What to produce: Write every entry out again, unchanged.

[Collected data entries]

◆ ◆ ◆

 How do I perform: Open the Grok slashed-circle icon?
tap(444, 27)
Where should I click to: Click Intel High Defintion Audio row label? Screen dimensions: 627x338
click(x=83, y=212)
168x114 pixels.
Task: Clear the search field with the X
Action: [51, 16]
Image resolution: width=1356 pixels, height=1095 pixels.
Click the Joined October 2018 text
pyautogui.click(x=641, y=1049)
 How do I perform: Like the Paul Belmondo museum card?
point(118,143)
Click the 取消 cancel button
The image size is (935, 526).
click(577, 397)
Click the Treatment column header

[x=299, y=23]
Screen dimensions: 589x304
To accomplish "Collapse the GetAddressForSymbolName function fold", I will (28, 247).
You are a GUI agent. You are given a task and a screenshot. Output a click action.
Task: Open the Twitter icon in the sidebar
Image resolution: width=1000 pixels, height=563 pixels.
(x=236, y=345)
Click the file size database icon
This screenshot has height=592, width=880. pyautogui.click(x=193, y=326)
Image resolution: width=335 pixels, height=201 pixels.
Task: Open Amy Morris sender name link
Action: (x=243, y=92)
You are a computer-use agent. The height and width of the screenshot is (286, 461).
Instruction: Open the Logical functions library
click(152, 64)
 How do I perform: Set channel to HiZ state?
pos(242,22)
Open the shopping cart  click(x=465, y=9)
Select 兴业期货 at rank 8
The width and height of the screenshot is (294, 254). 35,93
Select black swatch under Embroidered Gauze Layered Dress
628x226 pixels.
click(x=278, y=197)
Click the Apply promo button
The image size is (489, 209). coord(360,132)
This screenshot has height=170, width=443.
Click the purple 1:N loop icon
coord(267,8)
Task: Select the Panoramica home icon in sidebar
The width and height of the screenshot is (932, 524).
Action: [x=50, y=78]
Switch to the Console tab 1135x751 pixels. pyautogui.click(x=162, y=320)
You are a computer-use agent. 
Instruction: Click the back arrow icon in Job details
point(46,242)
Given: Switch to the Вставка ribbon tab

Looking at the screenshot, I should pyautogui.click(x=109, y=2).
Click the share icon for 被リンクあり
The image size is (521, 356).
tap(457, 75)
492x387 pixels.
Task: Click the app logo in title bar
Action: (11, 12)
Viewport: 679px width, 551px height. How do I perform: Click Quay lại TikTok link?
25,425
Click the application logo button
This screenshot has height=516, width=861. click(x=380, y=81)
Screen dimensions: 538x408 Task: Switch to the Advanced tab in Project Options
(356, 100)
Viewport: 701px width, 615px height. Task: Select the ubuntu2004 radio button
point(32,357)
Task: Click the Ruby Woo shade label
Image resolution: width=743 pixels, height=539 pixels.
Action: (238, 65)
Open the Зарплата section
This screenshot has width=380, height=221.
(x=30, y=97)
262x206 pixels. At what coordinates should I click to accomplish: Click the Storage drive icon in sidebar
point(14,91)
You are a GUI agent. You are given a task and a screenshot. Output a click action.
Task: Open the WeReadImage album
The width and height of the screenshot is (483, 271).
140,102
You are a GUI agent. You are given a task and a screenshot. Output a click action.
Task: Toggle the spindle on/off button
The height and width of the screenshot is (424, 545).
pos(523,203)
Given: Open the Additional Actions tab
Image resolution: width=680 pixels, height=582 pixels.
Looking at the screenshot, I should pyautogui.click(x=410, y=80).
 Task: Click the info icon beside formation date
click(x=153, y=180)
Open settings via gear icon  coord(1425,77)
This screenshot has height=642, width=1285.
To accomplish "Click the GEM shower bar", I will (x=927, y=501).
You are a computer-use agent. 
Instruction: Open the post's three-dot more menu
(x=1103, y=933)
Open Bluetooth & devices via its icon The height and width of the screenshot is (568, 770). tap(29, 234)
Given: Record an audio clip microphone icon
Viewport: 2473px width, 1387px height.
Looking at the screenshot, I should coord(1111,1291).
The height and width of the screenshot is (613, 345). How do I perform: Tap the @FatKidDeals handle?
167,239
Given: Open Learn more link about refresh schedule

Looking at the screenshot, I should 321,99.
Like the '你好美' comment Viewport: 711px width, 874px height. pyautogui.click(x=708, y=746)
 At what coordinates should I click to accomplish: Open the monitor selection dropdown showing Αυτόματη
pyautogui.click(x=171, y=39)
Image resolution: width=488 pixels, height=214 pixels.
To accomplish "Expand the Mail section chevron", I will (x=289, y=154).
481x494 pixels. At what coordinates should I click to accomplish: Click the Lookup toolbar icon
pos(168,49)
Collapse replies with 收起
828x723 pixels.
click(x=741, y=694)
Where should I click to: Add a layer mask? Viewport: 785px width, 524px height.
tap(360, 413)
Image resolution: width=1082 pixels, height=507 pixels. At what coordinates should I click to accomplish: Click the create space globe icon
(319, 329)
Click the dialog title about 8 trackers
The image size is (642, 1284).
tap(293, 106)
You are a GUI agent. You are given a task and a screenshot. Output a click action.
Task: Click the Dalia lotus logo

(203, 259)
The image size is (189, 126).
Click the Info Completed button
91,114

◆ ◆ ◆

Written reply:
 How do I perform: Open the Grok slashed-circle icon?
tap(444, 27)
Where should I click to: Click Intel High Defintion Audio row label? Screen dimensions: 627x338
click(x=83, y=212)
168x114 pixels.
Task: Clear the search field with the X
Action: [51, 16]
Image resolution: width=1356 pixels, height=1095 pixels.
Click the Joined October 2018 text
pyautogui.click(x=641, y=1049)
 How do I perform: Like the Paul Belmondo museum card?
point(118,143)
Click the 取消 cancel button
The image size is (935, 526).
click(577, 397)
Click the Treatment column header

[x=299, y=23]
Screen dimensions: 589x304
To accomplish "Collapse the GetAddressForSymbolName function fold", I will (28, 247).
You are a GUI agent. You are given a task and a screenshot. Output a click action.
Task: Open the Twitter icon in the sidebar
Image resolution: width=1000 pixels, height=563 pixels.
(x=236, y=345)
Click the file size database icon
This screenshot has height=592, width=880. pyautogui.click(x=193, y=326)
Image resolution: width=335 pixels, height=201 pixels.
Task: Open Amy Morris sender name link
Action: (x=243, y=92)
You are a computer-use agent. The height and width of the screenshot is (286, 461).
Instruction: Open the Logical functions library
click(152, 64)
 How do I perform: Set channel to HiZ state?
pos(242,22)
Open the shopping cart  click(x=465, y=9)
Select 兴业期货 at rank 8
The width and height of the screenshot is (294, 254). 35,93
Select black swatch under Embroidered Gauze Layered Dress
628x226 pixels.
click(x=278, y=197)
Click the Apply promo button
The image size is (489, 209). coord(360,132)
This screenshot has height=170, width=443.
Click the purple 1:N loop icon
coord(267,8)
Task: Select the Panoramica home icon in sidebar
The width and height of the screenshot is (932, 524).
Action: [x=50, y=78]
Switch to the Console tab 1135x751 pixels. pyautogui.click(x=162, y=320)
You are a computer-use agent. 
Instruction: Click the back arrow icon in Job details
point(46,242)
Given: Switch to the Вставка ribbon tab

Looking at the screenshot, I should pyautogui.click(x=109, y=2).
Click the share icon for 被リンクあり
The image size is (521, 356).
tap(457, 75)
492x387 pixels.
Task: Click the app logo in title bar
Action: (11, 12)
Viewport: 679px width, 551px height. How do I perform: Click Quay lại TikTok link?
25,425
Click the application logo button
This screenshot has height=516, width=861. click(x=380, y=81)
Screen dimensions: 538x408 Task: Switch to the Advanced tab in Project Options
(356, 100)
Viewport: 701px width, 615px height. Task: Select the ubuntu2004 radio button
point(32,357)
Task: Click the Ruby Woo shade label
Image resolution: width=743 pixels, height=539 pixels.
Action: (238, 65)
Open the Зарплата section
This screenshot has width=380, height=221.
(x=30, y=97)
262x206 pixels. At what coordinates should I click to accomplish: Click the Storage drive icon in sidebar
point(14,91)
You are a GUI agent. You are given a task and a screenshot. Output a click action.
Task: Open the WeReadImage album
The width and height of the screenshot is (483, 271).
140,102
You are a GUI agent. You are given a task and a screenshot. Output a click action.
Task: Toggle the spindle on/off button
The height and width of the screenshot is (424, 545).
pos(523,203)
Given: Open the Additional Actions tab
Image resolution: width=680 pixels, height=582 pixels.
Looking at the screenshot, I should pyautogui.click(x=410, y=80).
 Task: Click the info icon beside formation date
click(x=153, y=180)
Open settings via gear icon  coord(1425,77)
This screenshot has height=642, width=1285.
To accomplish "Click the GEM shower bar", I will (x=927, y=501).
You are a computer-use agent. 
Instruction: Open the post's three-dot more menu
(x=1103, y=933)
Open Bluetooth & devices via its icon The height and width of the screenshot is (568, 770). tap(29, 234)
Given: Record an audio clip microphone icon
Viewport: 2473px width, 1387px height.
Looking at the screenshot, I should coord(1111,1291).
The height and width of the screenshot is (613, 345). How do I perform: Tap the @FatKidDeals handle?
167,239
Given: Open Learn more link about refresh schedule

Looking at the screenshot, I should 321,99.
Like the '你好美' comment Viewport: 711px width, 874px height. pyautogui.click(x=708, y=746)
 At what coordinates should I click to accomplish: Open the monitor selection dropdown showing Αυτόματη
pyautogui.click(x=171, y=39)
Image resolution: width=488 pixels, height=214 pixels.
To accomplish "Expand the Mail section chevron", I will (x=289, y=154).
481x494 pixels. At what coordinates should I click to accomplish: Click the Lookup toolbar icon
pos(168,49)
Collapse replies with 收起
828x723 pixels.
click(x=741, y=694)
Where should I click to: Add a layer mask? Viewport: 785px width, 524px height.
tap(360, 413)
Image resolution: width=1082 pixels, height=507 pixels. At what coordinates should I click to accomplish: Click the create space globe icon
(319, 329)
Click the dialog title about 8 trackers
The image size is (642, 1284).
tap(293, 106)
You are a GUI agent. You are given a task and a screenshot. Output a click action.
Task: Click the Dalia lotus logo

(203, 259)
The image size is (189, 126).
Click the Info Completed button
91,114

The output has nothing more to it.